### Exercise requirements
Print every item below verbatim, omitting the pictures.

### Data for processing

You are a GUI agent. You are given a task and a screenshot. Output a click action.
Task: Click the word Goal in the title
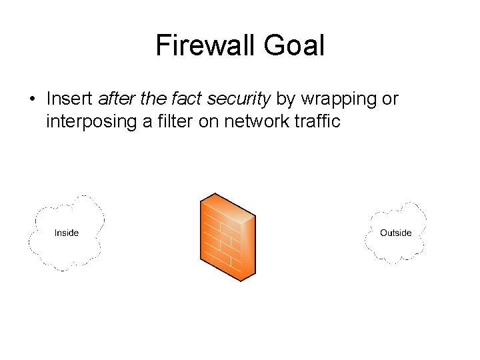[294, 45]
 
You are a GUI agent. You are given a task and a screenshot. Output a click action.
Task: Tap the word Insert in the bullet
[69, 99]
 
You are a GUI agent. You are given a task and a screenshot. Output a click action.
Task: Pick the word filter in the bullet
[175, 121]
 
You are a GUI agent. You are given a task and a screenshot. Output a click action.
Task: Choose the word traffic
[319, 121]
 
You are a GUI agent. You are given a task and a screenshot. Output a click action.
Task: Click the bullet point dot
[32, 100]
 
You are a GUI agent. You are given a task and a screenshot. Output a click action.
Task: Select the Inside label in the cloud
[67, 233]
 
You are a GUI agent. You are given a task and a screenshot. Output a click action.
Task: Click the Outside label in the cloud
[396, 233]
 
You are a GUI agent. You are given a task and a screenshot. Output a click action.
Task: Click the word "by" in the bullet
[285, 100]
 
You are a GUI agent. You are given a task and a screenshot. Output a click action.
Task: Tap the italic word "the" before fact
[153, 99]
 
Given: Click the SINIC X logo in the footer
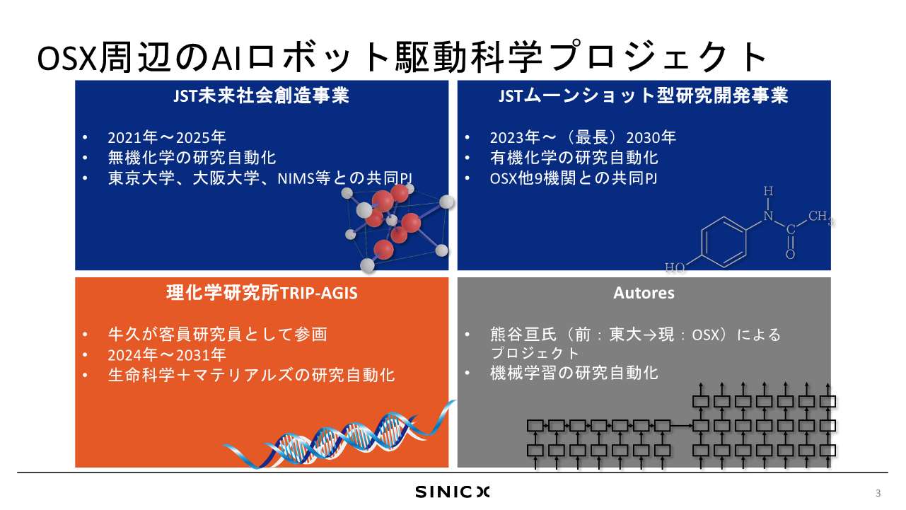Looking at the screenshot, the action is [452, 492].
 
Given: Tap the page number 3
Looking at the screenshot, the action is [878, 493].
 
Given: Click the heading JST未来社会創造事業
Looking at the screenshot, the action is [261, 96].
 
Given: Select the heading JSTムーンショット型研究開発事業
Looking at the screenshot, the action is [644, 96].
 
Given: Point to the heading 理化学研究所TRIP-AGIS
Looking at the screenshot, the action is [262, 293].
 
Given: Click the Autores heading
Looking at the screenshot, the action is [644, 293].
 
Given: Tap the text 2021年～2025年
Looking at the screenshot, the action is [167, 137].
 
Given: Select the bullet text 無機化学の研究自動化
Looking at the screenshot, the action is [192, 158].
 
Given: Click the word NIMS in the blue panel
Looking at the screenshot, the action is [296, 178].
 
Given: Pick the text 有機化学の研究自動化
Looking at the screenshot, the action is [574, 158].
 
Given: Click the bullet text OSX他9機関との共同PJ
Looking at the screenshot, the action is [574, 178].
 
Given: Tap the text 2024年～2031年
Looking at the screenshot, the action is [167, 355].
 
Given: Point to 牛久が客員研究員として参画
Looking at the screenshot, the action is [218, 335].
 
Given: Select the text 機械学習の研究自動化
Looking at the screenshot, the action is [574, 373].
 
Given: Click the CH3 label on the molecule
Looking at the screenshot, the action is [821, 217].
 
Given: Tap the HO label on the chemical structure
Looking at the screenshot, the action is [675, 267].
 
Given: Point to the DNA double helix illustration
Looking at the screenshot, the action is [339, 435].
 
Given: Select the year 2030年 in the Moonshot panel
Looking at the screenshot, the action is [651, 137].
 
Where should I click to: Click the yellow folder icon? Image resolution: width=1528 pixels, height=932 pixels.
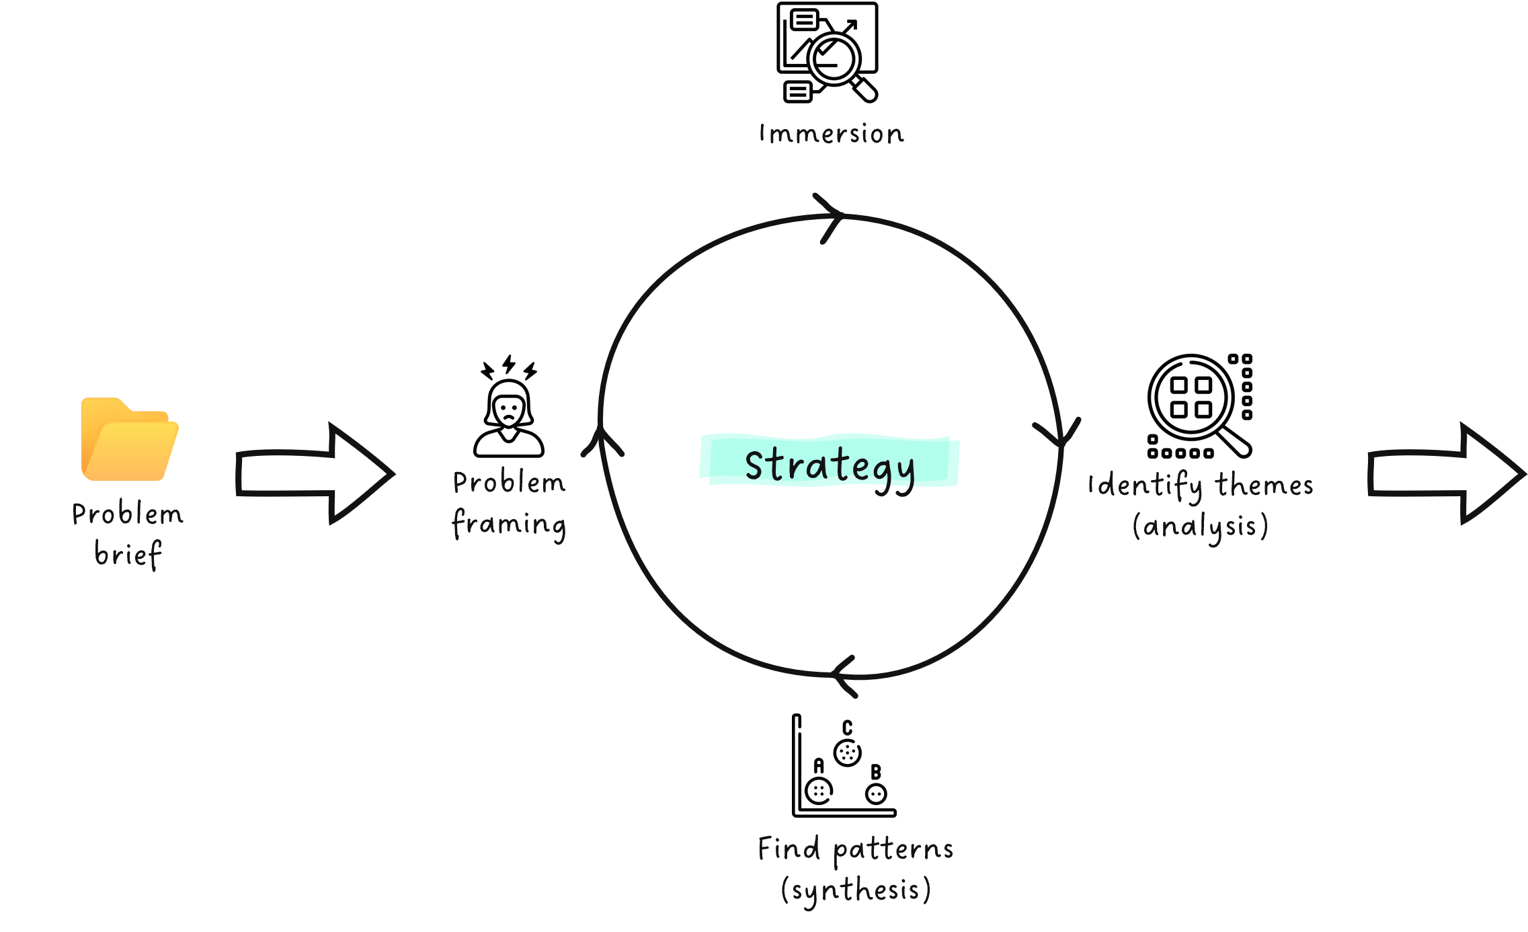tap(130, 440)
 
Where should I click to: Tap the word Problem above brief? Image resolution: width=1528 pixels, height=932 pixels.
tap(127, 514)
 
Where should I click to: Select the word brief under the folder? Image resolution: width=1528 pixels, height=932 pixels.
tap(128, 554)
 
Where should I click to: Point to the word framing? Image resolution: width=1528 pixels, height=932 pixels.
tap(509, 524)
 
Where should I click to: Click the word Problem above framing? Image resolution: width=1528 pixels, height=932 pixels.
tap(509, 483)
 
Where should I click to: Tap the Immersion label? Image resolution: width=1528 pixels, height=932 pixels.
tap(832, 134)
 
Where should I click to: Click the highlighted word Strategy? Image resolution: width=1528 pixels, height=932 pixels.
tap(830, 465)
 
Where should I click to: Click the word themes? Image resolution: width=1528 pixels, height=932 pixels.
tap(1264, 485)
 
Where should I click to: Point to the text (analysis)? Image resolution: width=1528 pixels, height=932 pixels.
tap(1201, 526)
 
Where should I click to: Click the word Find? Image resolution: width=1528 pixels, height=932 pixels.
tap(789, 849)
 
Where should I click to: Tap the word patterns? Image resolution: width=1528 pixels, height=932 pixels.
tap(893, 851)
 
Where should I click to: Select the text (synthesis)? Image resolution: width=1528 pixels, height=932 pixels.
tap(856, 890)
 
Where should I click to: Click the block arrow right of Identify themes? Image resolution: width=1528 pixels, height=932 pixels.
tap(1446, 473)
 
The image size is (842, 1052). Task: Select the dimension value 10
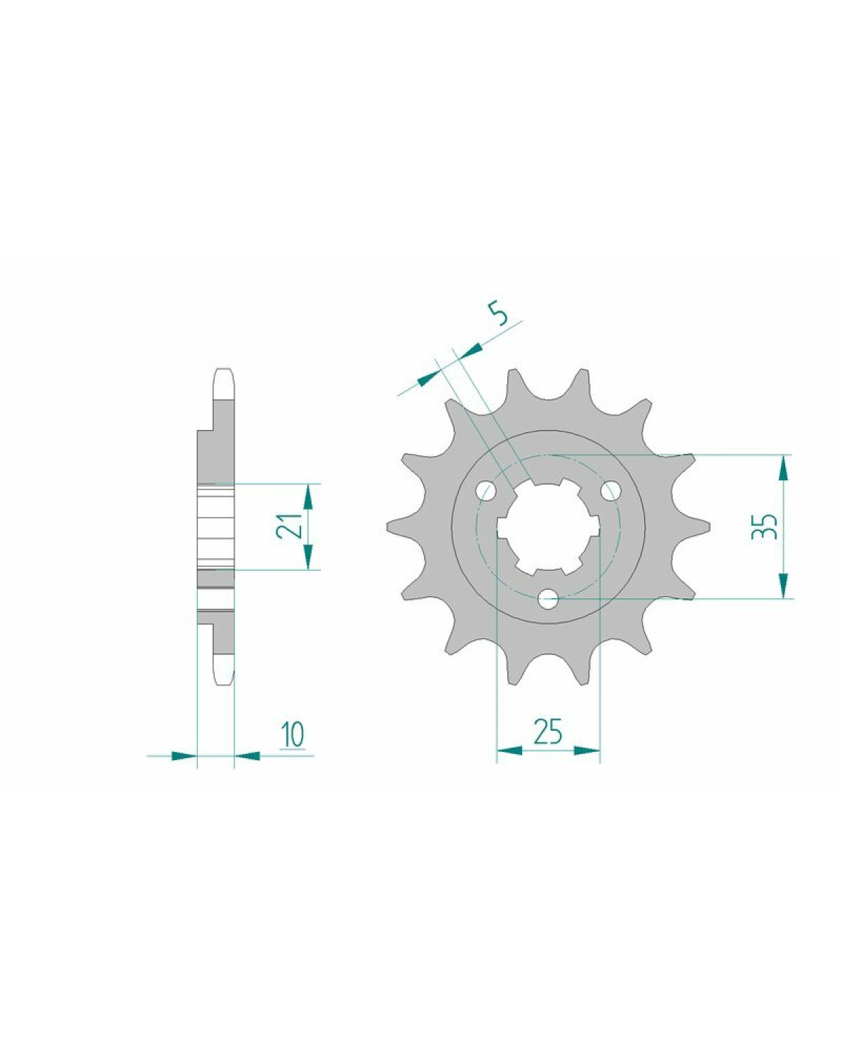click(293, 748)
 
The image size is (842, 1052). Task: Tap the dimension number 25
click(548, 745)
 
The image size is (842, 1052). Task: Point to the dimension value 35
click(764, 526)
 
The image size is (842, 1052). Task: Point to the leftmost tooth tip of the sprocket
click(388, 527)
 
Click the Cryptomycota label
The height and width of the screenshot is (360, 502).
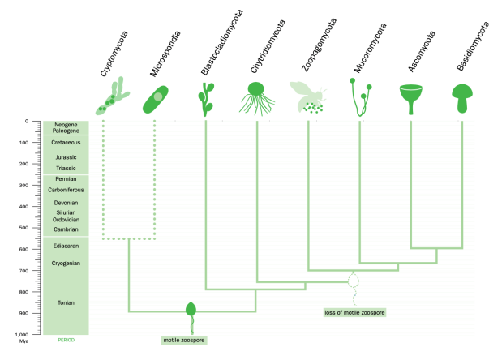(114, 54)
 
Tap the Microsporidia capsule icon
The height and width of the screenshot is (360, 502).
(155, 99)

### Solution for this problem
You are a GUI agent. You are given a task and a screenshot. Output a click action.
Task: Click the word Goal in the title
[294, 45]
 
You are a GUI agent. You are given a task and a screenshot. Output a click action.
Task: Tap the word Insert in the bullet
[69, 99]
 
You are a GUI agent. You are given a task and a screenshot. Output a click action.
Task: Pick the word filter in the bullet
[175, 121]
 
You are a GUI agent. You are given a task and a screenshot. Output a click action.
Task: Choose the word traffic
[319, 121]
 
You are a GUI agent. You are given a task and a screenshot. Output a click action.
Task: Click the bullet point dot
[32, 100]
 
You are a GUI agent. You are given a task and a screenshot. Output a click action.
Task: Select the Inside label in the cloud
[67, 233]
 
You are a GUI agent. You are given a task and a screenshot. Output a click action.
Task: Click the Outside label in the cloud
[396, 233]
 
You are a GUI agent. You are given a task and a screenshot. Output a click action.
Task: Click the word "by" in the bullet
[285, 100]
 
You are a GUI agent. You are given a task and a screenshot. Output a click action.
Task: Tap the italic word "the" before fact
[153, 99]
 
Given: Click the SINIC X logo in the footer
Looking at the screenshot, the action is [452, 492].
 
Given: Tap the page number 3
Looking at the screenshot, the action is [878, 493].
 
Given: Click the heading JST未来社会創造事業
Looking at the screenshot, the action is [261, 96].
 
Given: Select the heading JSTムーンショット型研究開発事業
Looking at the screenshot, the action is [644, 96].
 
Given: Point to the heading 理化学研究所TRIP-AGIS
Looking at the screenshot, the action is [262, 293].
 
Given: Click the Autores heading
Looking at the screenshot, the action is [644, 293].
 
Given: Tap the text 2021年～2025年
Looking at the screenshot, the action is [167, 137].
 
Given: Select the bullet text 無機化学の研究自動化
Looking at the screenshot, the action is [192, 158].
 
Given: Click the word NIMS in the blue panel
Looking at the screenshot, the action is [296, 178].
 
Given: Pick the text 有機化学の研究自動化
Looking at the screenshot, the action is [574, 158].
 
Given: Click the bullet text OSX他9機関との共同PJ
Looking at the screenshot, the action is [574, 178].
 
Given: Tap the text 2024年～2031年
Looking at the screenshot, the action is [167, 355].
 
Given: Point to 牛久が客員研究員として参画
Looking at the screenshot, the action is [218, 335].
 
Given: Select the text 機械学習の研究自動化
Looking at the screenshot, the action is [574, 373].
 
Given: Click the CH3 label on the molecule
Looking at the screenshot, the action is [821, 217].
 
Given: Tap the HO label on the chemical structure
Looking at the screenshot, the action is [675, 267].
 
Given: Point to the DNA double helix illustration
Looking at the screenshot, the action is [339, 435].
 
Given: Select the year 2030年 in the Moonshot panel
Looking at the screenshot, the action is [651, 137].
 
Where should I click to: Click the yellow folder icon? Image resolution: width=1528 pixels, height=932 pixels.
tap(130, 440)
 
Where should I click to: Tap the word Problem above brief? Image resolution: width=1528 pixels, height=932 pixels.
tap(127, 514)
 
Where should I click to: Select the word brief under the folder? Image resolution: width=1528 pixels, height=932 pixels.
tap(128, 554)
 
Where should I click to: Point to the word framing? Image resolution: width=1528 pixels, height=932 pixels.
tap(509, 524)
 
Where should I click to: Click the word Problem above framing? Image resolution: width=1528 pixels, height=932 pixels.
tap(509, 483)
 
Where should I click to: Tap the Immersion label? Image resolution: width=1528 pixels, height=932 pixels.
tap(832, 134)
 
Where should I click to: Click the highlighted word Strategy? Image resolution: width=1528 pixels, height=932 pixels.
tap(830, 465)
 
Where should I click to: Click the word themes? Image resolution: width=1528 pixels, height=932 pixels.
tap(1264, 485)
 
Where should I click to: Point to the text (analysis)? Image resolution: width=1528 pixels, height=932 pixels.
tap(1201, 526)
 
Where should I click to: Click the word Find? Image resolution: width=1528 pixels, height=932 pixels.
tap(789, 849)
 
Where should I click to: Tap the word patterns? Image resolution: width=1528 pixels, height=932 pixels.
tap(893, 851)
 
Where should I click to: Select the text (synthesis)? Image resolution: width=1528 pixels, height=932 pixels.
tap(856, 890)
 
Where should I click to: Click the block arrow right of Identify themes? Image resolution: width=1528 pixels, height=932 pixels.
tap(1446, 473)
 
The image size is (842, 1052). Task: Select the dimension value 10
click(293, 748)
 
The image size is (842, 1052). Task: Tap the dimension number 25
click(548, 745)
 
The image size is (842, 1052). Task: Point to the dimension value 35
click(764, 526)
 
The image size is (842, 1052). Task: Point to the leftmost tooth tip of the sprocket
click(388, 527)
 
Click the Cryptomycota label
The height and width of the screenshot is (360, 502).
(114, 54)
 
Tap the Microsporidia capsule icon
The height and width of the screenshot is (360, 502).
(155, 99)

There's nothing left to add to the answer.